Ces petits comanches/qu’on mange
Finalement, finalement,
Il nous fallut bien du talent
Pour être vieux sans être adultes.
Jacques Brel, La chanson des vieux amants, 1967
Les lecteurs de Daniel Bartoli connaissent son inventivité rieuse, prompte à faire parler ceux qui ne sont plus en mesure de le faire ; on se souvient de son Cyrano le retour et récemment de ce dialogue entre Freud et Lacan, Qui va là ? couronné du Prix Œdipe 2024.
C’est encore un retour qu’il organise dans son dernier livre dont le titre Ils sont venus pour manger deux petits pourrait annoncer une histoire ; le sous-titre, (que nous préférons énoncer sous une forme plus modeste et en cela plus conforme à ce qu’il est, nous semble-t-il), un conte psychanalytique, précise et prévient : pas n’importe quel récit qui ne serait qu’une simple suite de faits. L’auteur ne nous raconte pas d’histoires, il le souligne : « le contenu du récit ne vaut rien comme tel » (p 61). Au fil de l’expérience ses exigences se sont affinées: l’heure d’un conte a sonné qui hisse l’écriture à la hauteur de l’épreuve.
Le conte est la proposition formelle qu’il cherchait : initialement un récit qui se transmet de bouche à oreille puis devient un texte littéraire rédigé par un écrivain ; c’est le parcours que suit Ils sont venus…, pour rendre compte, pas tant du déroulement d’une cure analytique que de son insertion dans une vie, des détours qu’elle fait prendre et du façonnement de la manière de la vivre qu’elle produit.
Il fallait y penser.
Ajoutons qu’un conte fait la part belle à l’imaginaire, c’est-à-dire à ce qui distingue la singularité de chacun – irréductible à une mise en loi générale- que l’auteur, averti, libère de ses déterminations, fussent-elles issues de la plus admise des doxas psychanalytiques.

● ● ● ● ● ● ●

EXERCICE COURT: Extrayez de l'extrait consacré au livre de Daniel Bartoli le passage qui va de « Le conte est » jusqu'à « des doxas psychanalytiques. ».

EXTRAITS DE DONNÉES:
● ● ● ● ● ● ●

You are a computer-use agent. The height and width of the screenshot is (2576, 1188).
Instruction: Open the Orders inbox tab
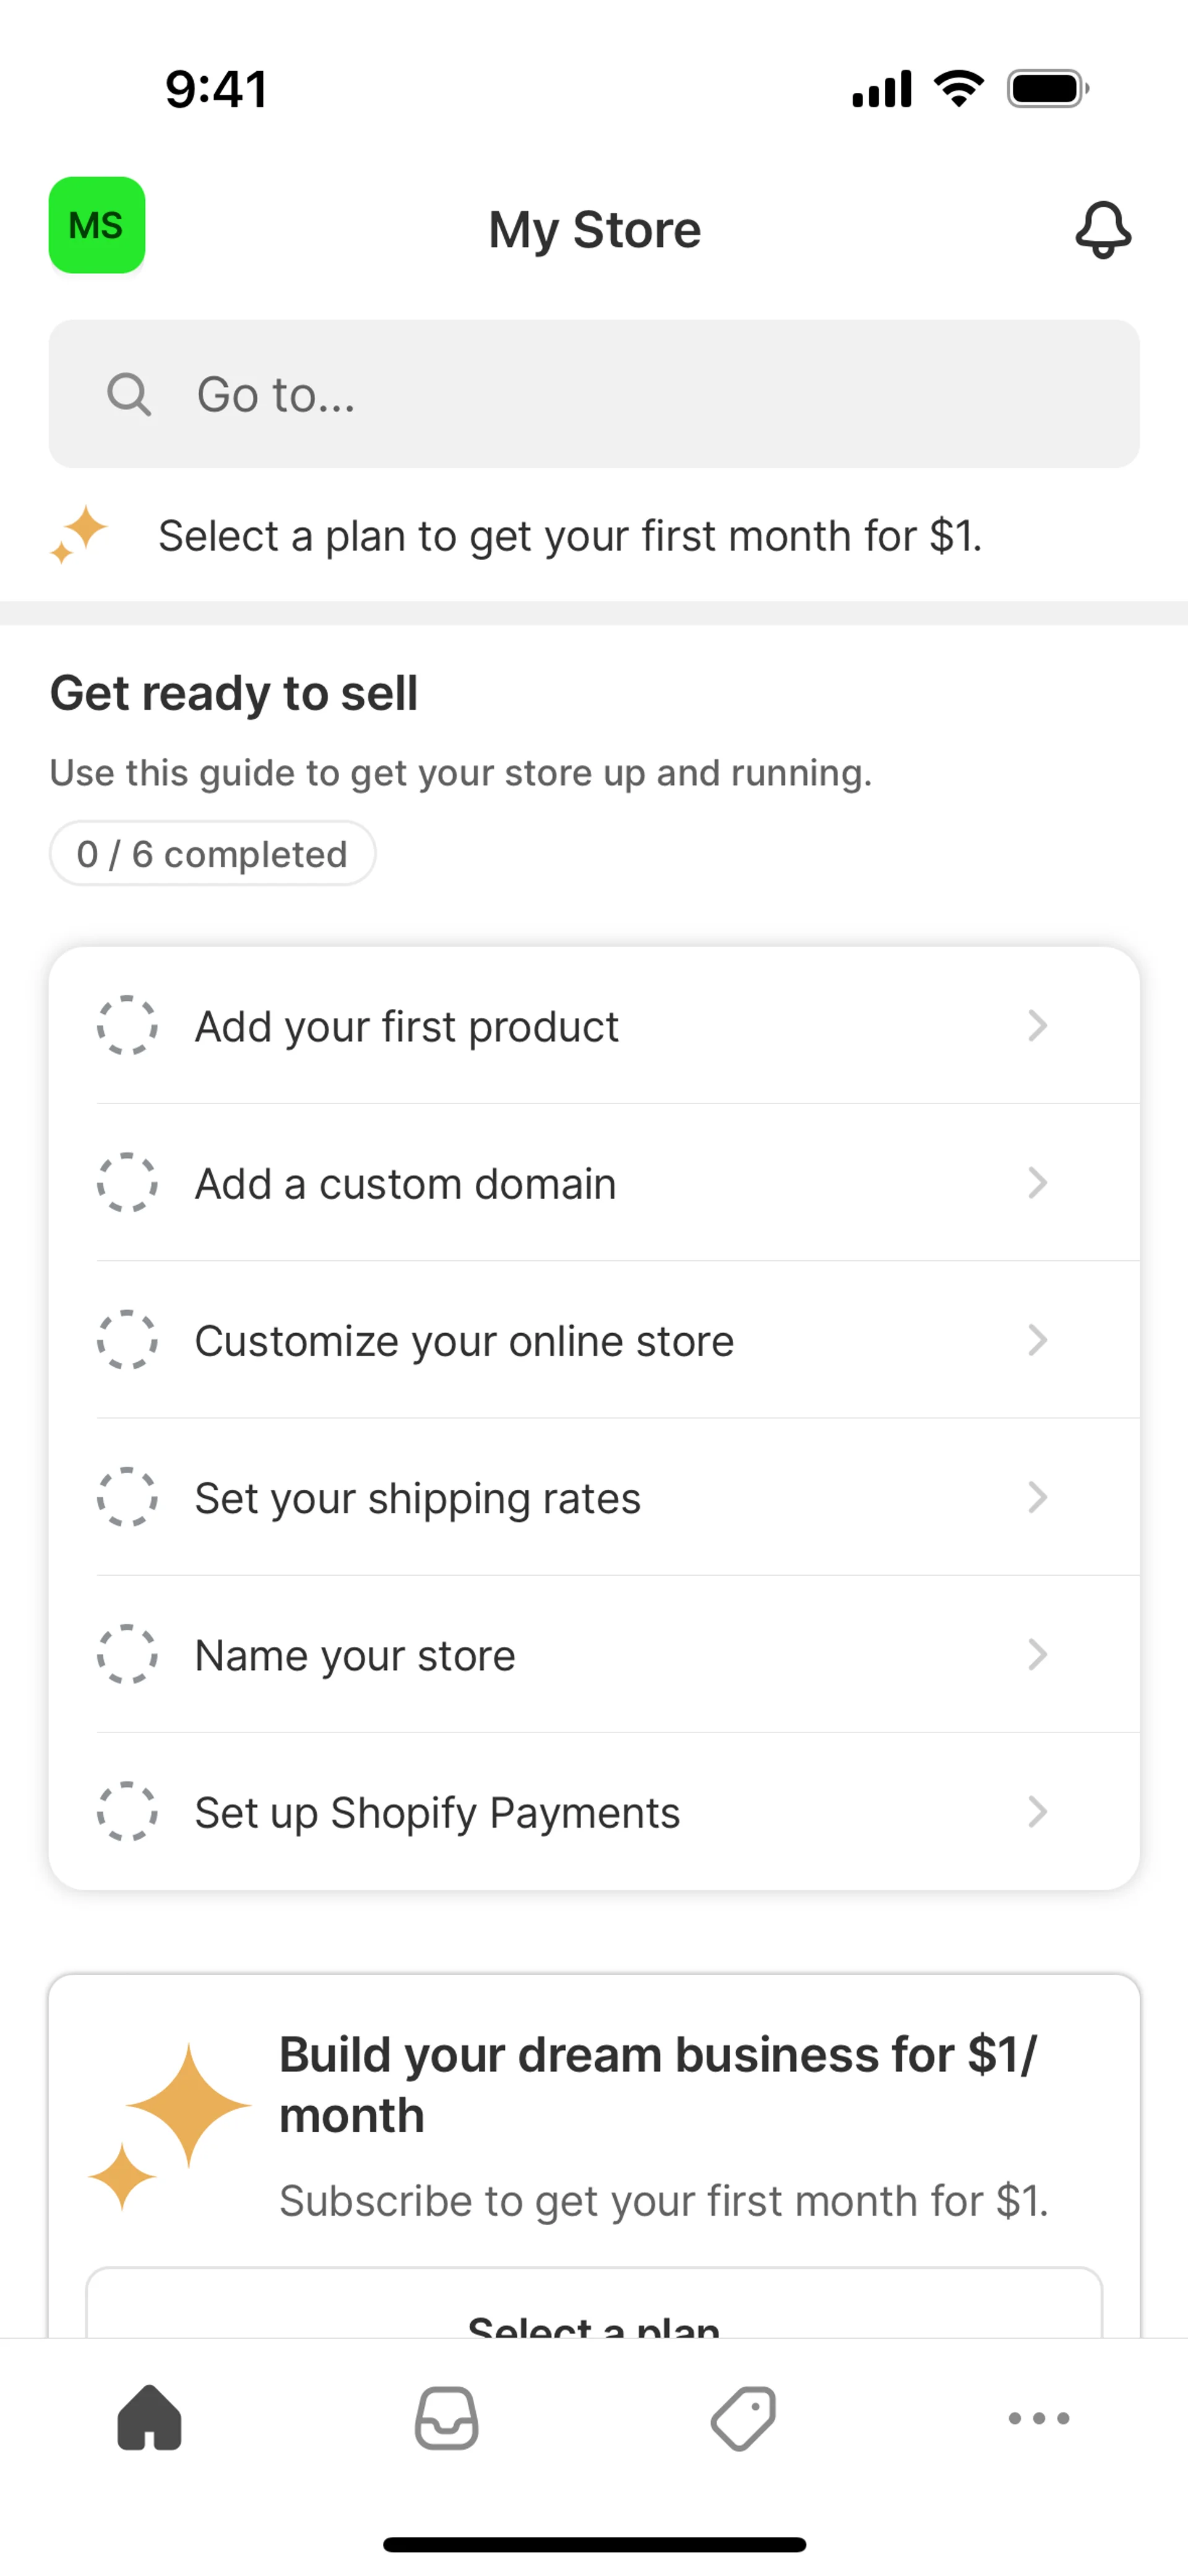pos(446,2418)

● ● ● ● ● ● ●

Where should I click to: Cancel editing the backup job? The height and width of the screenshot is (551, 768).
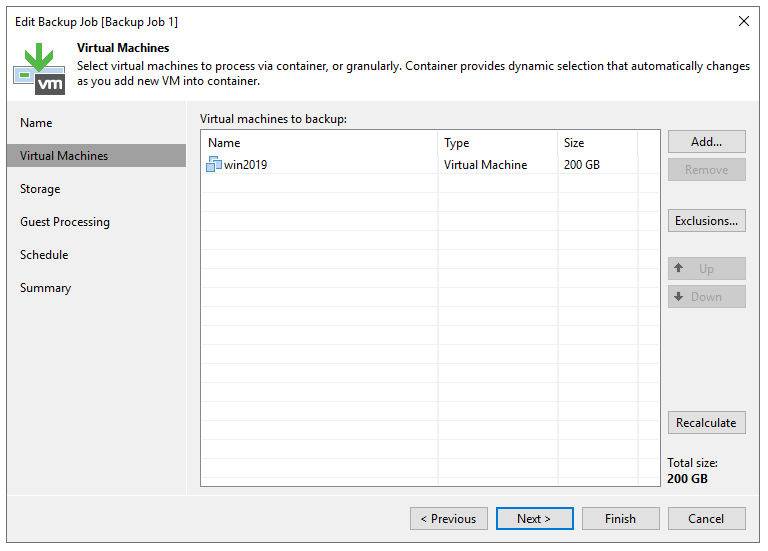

● ● ● ● ● ● ●

RÉPONSE ATTENDUE:
Le conte est la proposition formelle qu’il cherchait : initialement un récit qui se transmet de bouche à oreille puis devient un texte littéraire rédigé par un écrivain ; c’est le parcours que suit Ils sont venus…, pour rendre compte, pas tant du déroulement d’une cure analytique que de son insertion dans une vie, des détours qu’elle fait prendre et du façonnement de la manière de la vivre qu’elle produit.
Il fallait y penser.
Ajoutons qu’un conte fait la part belle à l’imaginaire, c’est-à-dire à ce qui distingue la singularité de chacun – irréductible à une mise en loi générale- que l’auteur, averti, libère de ses déterminations, fussent-elles issues de la plus admise des doxas psychanalytiques.